Brick & Bread

Brick & Bread
© rené d'amour hitimana , View of molded bread on clay brick, 2022.
The project explores an alternative speculative homemade method of thinking architecture through material manipulation of clay brick and bread.

rené d'amour hitimana
Tungelsta, Sweden
Links
Field of work
Architecture, Ecology, Research
Project category
Rural spaces
Project submitted
2022

rené d'amour hitimana is a Franco-Rwandan young architect. While processing in-and-out of the architectural milieu, he articulates project-based conceptions and intentions, helping to explore and research within a referential frame. Currently, he is a student, pursuing his M.Arch at Kungliga Tekniska Högskolan Arkitektur in Stockholm, Sweden.


The presented “Brick & Bread” proposal presupposes, from the “The Three Little Pigs” fable’s logics and basics of materiality (straw, wood and brick), the possibility of a fourth little pig’s house made of both brick and bread. This combination aims at drafting possible interrogations to a rather more colossal and devasting agent of human habitation on planet earth, the climate change, and more precisely global warming. As many warning phenomena, such as the high rising average atmospheric temperatures and the extinctions of species, vividly attest the continuous heating of the earth’s surface, not very significant concrete measures have been taken by the architectural sector in response to the on-going crisis of the ecosphere.
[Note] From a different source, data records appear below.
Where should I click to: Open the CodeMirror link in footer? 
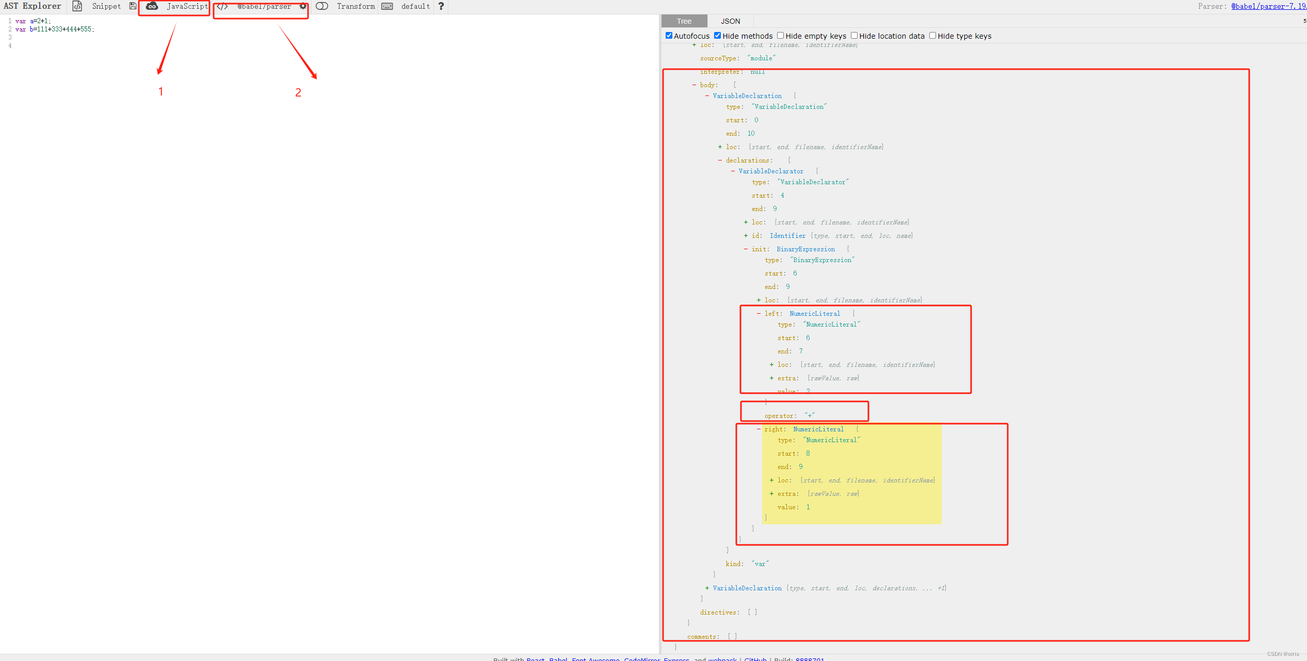641,659
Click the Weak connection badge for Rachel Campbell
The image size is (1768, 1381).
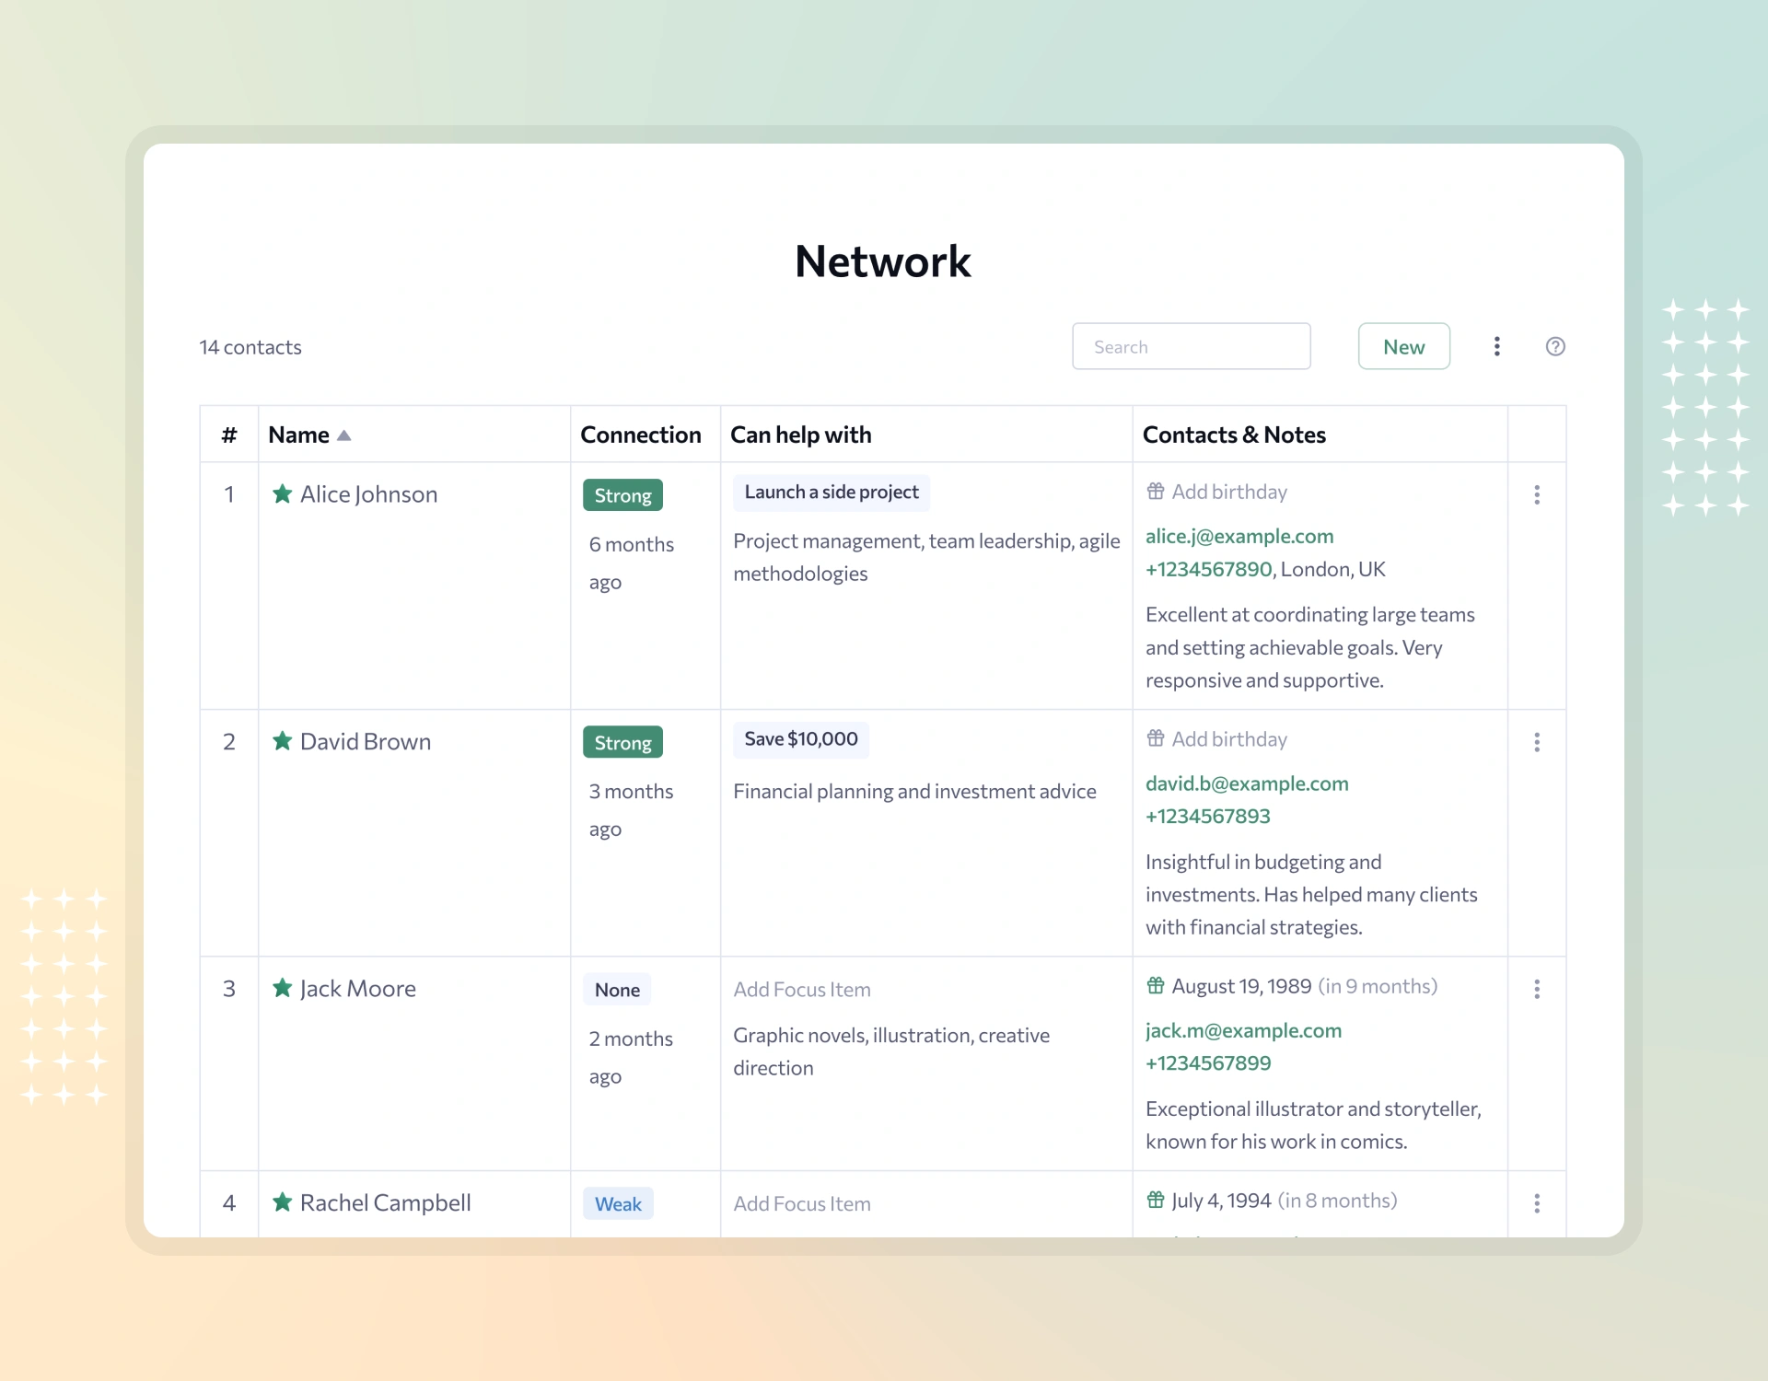click(617, 1203)

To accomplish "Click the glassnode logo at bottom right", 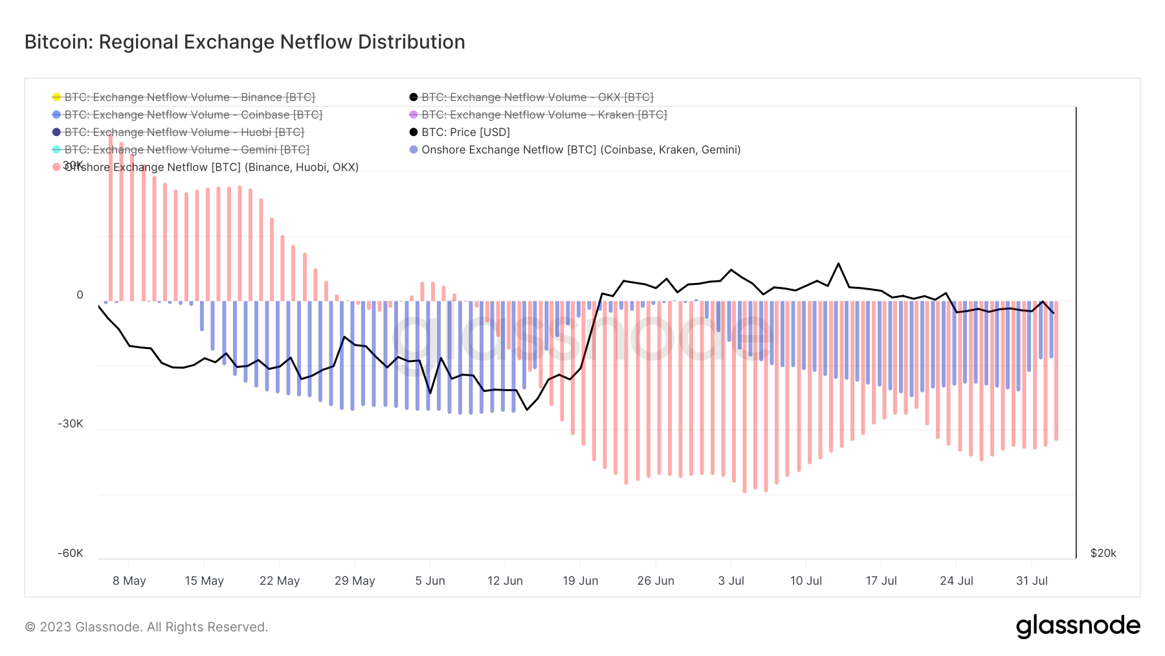I will click(x=1078, y=626).
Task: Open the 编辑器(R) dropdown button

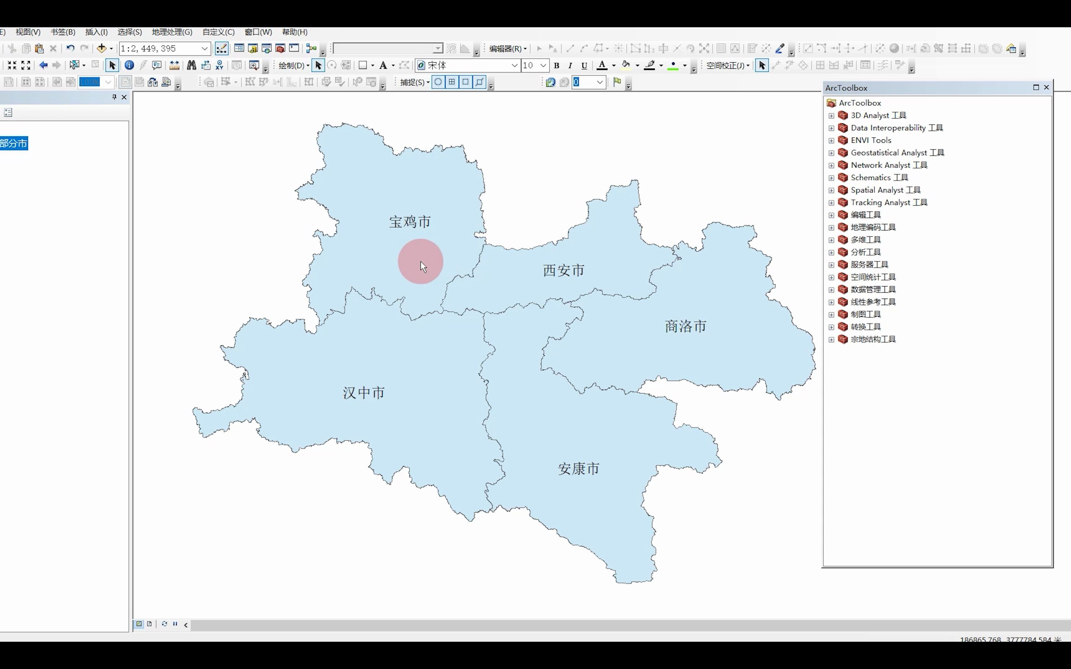Action: 508,49
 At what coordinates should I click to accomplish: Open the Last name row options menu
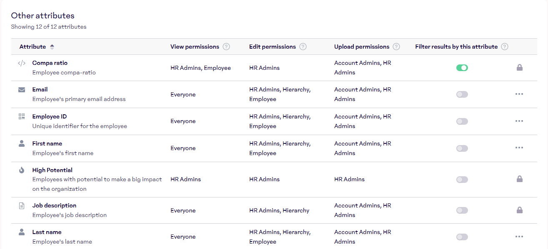519,237
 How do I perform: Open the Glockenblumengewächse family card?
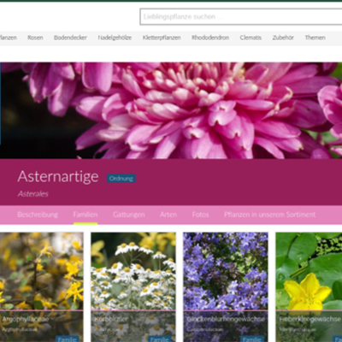[226, 287]
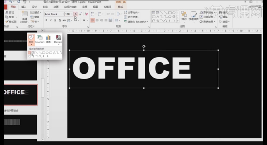This screenshot has height=145, width=267.
Task: Expand the 形状 shapes dropdown in popup
Action: (31, 40)
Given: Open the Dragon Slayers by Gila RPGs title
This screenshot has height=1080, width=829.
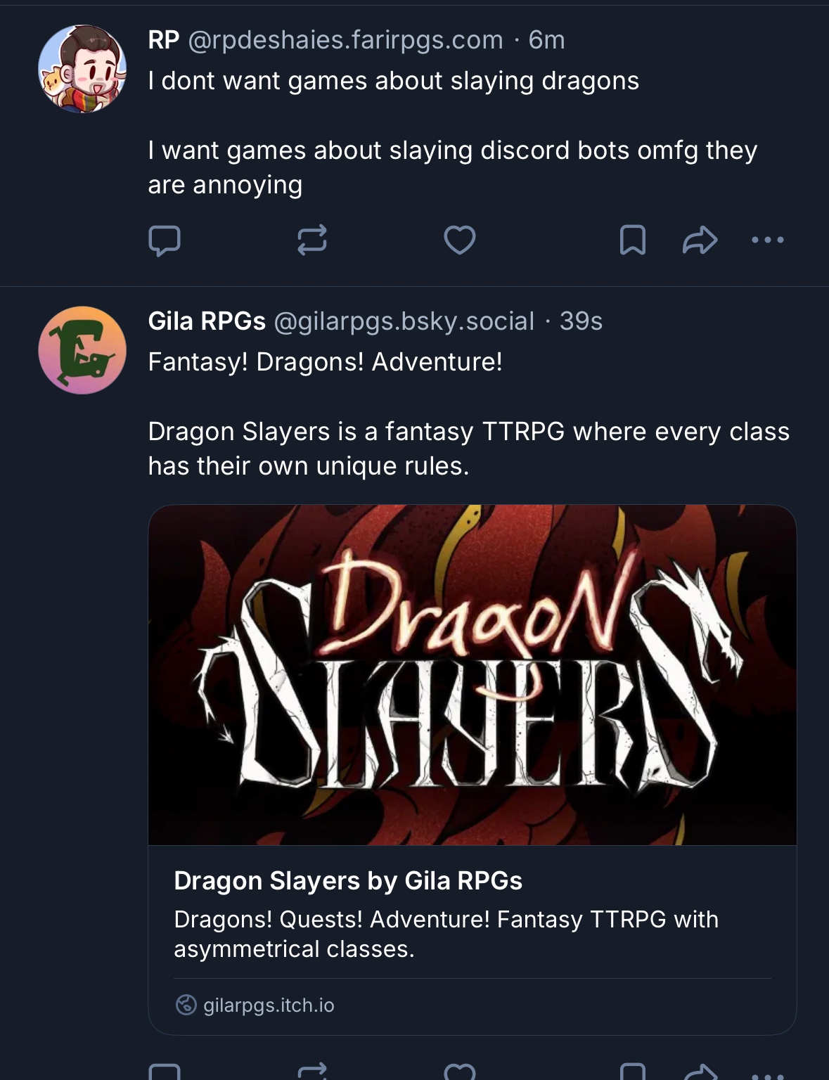Looking at the screenshot, I should [348, 880].
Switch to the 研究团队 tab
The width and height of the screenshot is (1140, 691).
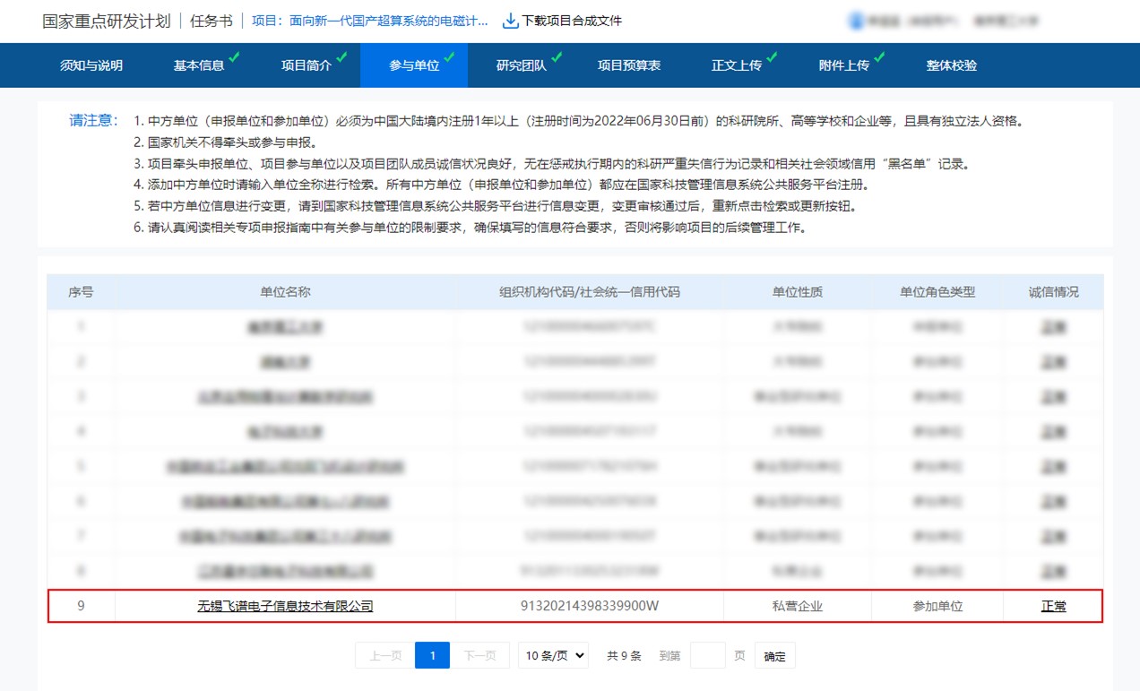521,65
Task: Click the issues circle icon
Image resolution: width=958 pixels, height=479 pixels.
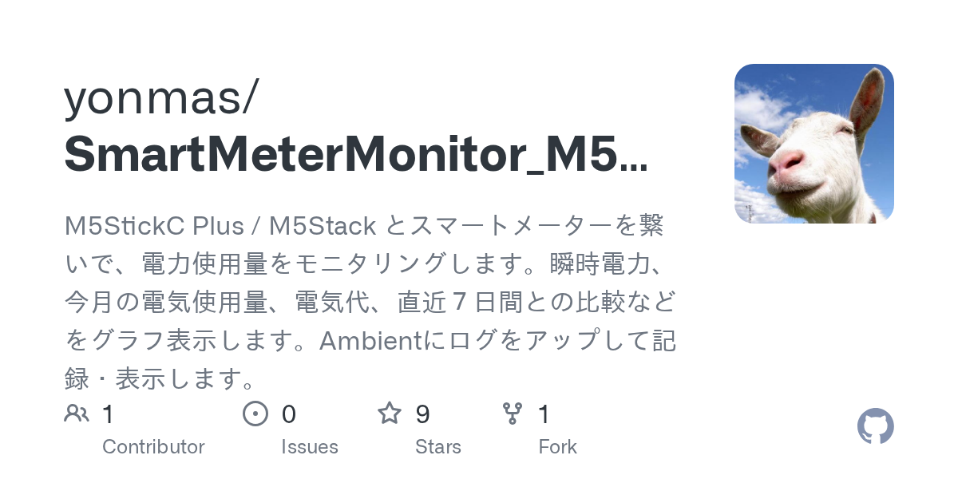Action: point(255,414)
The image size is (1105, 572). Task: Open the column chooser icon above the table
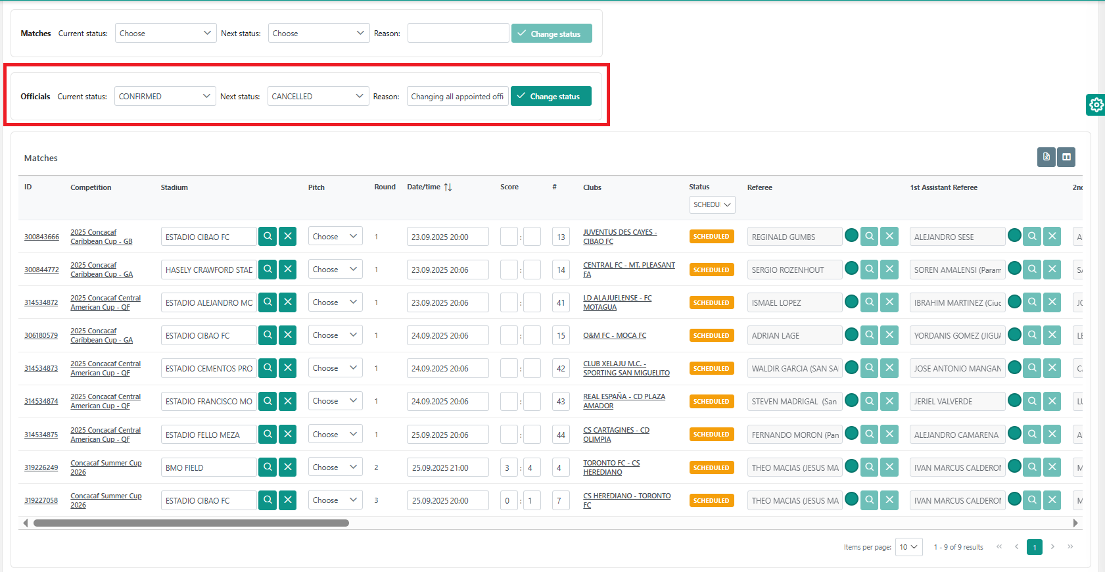pos(1066,157)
“Brick and Bread” points the issue of ecological crisis with the help of a homely made and homely initiated investigation that ponders interrogations apropos of the materiality malleability. Formalizing the exposé through a support, the constructed composite pillar, made of an unchanging clay brick layer with a changing molded bread binding agent, this speculative proposal aims at raising awareness on the importance of thinking systems that merge with the biologically active.

The combination of an active organic element with a processed mineral act as a hybrid alternative that attempts to propose an evolutive response to aspects in climatic and atmospheric changes. The fungi and the mycelium fibers in the mold, are here presented as the metaphorical active agents that map their surroundings. These bacterial microorganisms, despite being considered toxic to human health, they withhold an architecture in motion, a dynamic network of structural systems similar to mushrooms. As ancient biological groups, dated from around one billion years ago, these organisms contain the memory of evolution from which a controlled close study of their survival mechanisms can provide scientific evidence for energy efficient buildings in an era of pollution.